Webcams focused on otters, leopards, lions and even the naked mole also will go dark on Tuesday.
The website Ars Technica had a brief list of other government-related websites that are expected to go offline during a shutdown, or offer greatly reduced services.
The Library of Congress website will go on hiatus if the shutdown happens, for starters. The Library just issued a new, massive online version of the annotated Constitution on September 17.
"In the event of a temporary shutdown of the federal government, beginning Tuesday, October 1, all Library of Congress buildings will close to the public and researchers. All public events will be cancelled and web sites will be inaccessible," the Library said in a statement on its website on Friday.

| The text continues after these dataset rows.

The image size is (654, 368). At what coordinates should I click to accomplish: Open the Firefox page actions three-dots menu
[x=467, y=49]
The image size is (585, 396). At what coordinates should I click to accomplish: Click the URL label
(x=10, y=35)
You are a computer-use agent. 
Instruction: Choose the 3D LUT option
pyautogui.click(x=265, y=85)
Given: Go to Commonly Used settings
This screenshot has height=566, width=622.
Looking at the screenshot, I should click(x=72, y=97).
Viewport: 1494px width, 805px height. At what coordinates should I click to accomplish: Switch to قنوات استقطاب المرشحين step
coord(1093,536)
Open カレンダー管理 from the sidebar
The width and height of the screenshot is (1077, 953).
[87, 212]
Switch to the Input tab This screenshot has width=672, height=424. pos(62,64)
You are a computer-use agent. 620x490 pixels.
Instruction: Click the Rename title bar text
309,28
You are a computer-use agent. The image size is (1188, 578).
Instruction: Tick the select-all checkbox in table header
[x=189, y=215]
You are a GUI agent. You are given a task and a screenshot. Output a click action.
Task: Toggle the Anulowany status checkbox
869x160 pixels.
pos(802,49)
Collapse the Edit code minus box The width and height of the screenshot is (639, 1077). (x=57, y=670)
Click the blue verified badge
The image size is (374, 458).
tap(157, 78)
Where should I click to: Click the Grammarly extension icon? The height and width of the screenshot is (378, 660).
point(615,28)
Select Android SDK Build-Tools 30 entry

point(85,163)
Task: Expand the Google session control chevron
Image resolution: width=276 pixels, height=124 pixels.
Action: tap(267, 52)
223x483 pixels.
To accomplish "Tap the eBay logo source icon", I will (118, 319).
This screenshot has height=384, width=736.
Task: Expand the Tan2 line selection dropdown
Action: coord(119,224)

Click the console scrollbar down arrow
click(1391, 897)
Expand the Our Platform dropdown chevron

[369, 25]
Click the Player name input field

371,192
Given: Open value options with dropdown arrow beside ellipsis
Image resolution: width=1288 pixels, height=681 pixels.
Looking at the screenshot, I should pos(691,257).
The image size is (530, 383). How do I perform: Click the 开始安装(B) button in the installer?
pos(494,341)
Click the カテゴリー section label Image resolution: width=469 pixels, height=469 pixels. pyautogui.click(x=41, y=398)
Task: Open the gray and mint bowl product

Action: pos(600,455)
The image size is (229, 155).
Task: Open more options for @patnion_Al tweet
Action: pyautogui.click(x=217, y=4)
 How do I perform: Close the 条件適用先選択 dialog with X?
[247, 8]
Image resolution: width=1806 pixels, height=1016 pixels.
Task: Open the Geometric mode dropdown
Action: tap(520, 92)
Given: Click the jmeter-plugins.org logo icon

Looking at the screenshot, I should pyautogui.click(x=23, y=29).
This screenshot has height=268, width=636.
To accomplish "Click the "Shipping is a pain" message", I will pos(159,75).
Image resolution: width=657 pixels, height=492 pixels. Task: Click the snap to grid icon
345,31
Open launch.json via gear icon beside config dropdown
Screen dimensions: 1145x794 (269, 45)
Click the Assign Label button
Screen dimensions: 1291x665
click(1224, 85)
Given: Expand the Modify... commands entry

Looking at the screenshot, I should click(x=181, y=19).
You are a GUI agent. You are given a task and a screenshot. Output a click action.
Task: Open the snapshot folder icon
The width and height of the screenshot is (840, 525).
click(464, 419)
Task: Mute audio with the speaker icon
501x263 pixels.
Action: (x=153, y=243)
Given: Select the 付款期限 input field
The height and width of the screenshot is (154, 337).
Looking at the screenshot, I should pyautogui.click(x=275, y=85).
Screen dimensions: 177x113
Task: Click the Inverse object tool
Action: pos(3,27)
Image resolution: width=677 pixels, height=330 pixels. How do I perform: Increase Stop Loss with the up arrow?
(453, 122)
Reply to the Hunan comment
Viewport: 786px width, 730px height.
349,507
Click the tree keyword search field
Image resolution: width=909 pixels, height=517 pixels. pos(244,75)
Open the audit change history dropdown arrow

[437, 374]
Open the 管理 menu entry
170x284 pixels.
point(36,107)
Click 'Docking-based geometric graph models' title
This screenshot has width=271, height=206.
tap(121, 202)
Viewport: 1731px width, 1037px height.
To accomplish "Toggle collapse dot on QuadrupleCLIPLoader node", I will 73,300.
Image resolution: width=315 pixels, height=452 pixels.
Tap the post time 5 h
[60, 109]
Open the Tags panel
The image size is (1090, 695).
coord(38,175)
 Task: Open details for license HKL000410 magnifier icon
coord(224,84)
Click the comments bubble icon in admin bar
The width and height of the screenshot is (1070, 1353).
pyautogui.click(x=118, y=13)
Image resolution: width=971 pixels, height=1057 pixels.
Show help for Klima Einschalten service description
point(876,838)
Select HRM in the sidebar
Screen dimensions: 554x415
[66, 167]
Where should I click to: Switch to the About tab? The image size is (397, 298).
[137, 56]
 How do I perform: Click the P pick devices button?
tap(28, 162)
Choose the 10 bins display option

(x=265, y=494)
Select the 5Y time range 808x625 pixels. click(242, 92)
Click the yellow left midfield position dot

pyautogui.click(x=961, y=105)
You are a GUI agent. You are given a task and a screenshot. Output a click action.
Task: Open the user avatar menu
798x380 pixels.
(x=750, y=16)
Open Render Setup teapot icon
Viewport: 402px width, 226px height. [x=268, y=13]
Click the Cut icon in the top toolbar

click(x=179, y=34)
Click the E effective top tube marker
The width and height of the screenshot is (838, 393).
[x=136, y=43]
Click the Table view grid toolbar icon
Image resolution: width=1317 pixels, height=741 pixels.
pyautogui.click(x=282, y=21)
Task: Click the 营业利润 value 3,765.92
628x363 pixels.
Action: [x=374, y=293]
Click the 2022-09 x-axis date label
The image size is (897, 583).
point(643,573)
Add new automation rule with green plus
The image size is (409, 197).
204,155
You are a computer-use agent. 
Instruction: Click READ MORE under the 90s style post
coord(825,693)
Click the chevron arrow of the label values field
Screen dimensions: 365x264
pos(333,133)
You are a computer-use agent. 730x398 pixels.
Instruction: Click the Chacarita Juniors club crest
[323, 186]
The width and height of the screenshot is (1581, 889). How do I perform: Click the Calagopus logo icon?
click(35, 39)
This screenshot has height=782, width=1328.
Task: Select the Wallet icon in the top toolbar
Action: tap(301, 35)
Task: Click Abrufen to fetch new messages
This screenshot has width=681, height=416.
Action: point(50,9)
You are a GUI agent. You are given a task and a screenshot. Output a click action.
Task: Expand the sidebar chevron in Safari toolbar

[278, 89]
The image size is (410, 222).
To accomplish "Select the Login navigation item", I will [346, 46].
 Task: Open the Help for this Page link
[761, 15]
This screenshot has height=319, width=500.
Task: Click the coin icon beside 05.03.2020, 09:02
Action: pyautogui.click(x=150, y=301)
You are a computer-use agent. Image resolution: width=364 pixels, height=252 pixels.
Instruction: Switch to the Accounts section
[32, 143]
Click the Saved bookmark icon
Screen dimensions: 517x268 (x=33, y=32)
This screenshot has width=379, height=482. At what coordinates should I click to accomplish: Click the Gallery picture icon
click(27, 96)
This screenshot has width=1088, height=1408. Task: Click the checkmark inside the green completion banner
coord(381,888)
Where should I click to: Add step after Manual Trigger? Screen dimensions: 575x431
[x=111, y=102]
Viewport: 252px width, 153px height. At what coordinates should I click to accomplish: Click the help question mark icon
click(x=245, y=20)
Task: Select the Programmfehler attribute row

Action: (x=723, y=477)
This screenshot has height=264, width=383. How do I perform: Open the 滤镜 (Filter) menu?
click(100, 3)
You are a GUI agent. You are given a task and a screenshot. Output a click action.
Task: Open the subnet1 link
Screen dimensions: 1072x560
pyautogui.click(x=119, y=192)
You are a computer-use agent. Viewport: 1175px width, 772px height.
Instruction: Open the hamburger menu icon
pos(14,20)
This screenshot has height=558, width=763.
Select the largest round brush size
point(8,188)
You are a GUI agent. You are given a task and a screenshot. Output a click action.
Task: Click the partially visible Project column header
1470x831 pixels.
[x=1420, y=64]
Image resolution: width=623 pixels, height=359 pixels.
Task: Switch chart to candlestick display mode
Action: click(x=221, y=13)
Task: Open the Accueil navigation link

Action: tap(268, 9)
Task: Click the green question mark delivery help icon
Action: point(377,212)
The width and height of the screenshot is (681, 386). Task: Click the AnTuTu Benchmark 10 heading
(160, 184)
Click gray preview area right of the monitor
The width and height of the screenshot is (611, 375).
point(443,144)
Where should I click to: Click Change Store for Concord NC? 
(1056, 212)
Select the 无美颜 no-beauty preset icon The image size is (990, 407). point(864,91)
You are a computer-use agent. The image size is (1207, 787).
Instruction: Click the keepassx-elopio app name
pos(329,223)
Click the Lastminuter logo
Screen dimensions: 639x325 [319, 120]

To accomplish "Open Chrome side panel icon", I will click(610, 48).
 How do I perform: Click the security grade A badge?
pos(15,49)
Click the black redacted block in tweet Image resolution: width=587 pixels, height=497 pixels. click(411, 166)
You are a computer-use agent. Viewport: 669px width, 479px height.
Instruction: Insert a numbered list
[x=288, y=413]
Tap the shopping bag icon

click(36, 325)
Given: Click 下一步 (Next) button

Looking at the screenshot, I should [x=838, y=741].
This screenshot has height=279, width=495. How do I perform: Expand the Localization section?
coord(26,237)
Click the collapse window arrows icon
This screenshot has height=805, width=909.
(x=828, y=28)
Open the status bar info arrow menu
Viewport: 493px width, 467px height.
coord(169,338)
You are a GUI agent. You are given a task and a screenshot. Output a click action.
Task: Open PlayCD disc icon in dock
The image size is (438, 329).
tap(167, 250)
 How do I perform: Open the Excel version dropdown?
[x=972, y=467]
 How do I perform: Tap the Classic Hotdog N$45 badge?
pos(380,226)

The National Park Service will also make its websites unavailable. The Smithsonian museums will be closed as well, and there will be a message on the Smithsonian website informing visitors about the closures.
The National Archives website will also not be updated during a shutdown, since its workers will be furloughed. The agency may use Facebook and Twitter to publish some updates.
The Federal Trade Commission's website will also likely be offline during a government shutdown.
And don't look for much activity on NASA's website. Most of NASA's 18,000 employees will be placed on furlough status. NASA's website and its NASA TV channel will likely be taken offline during a shutdown.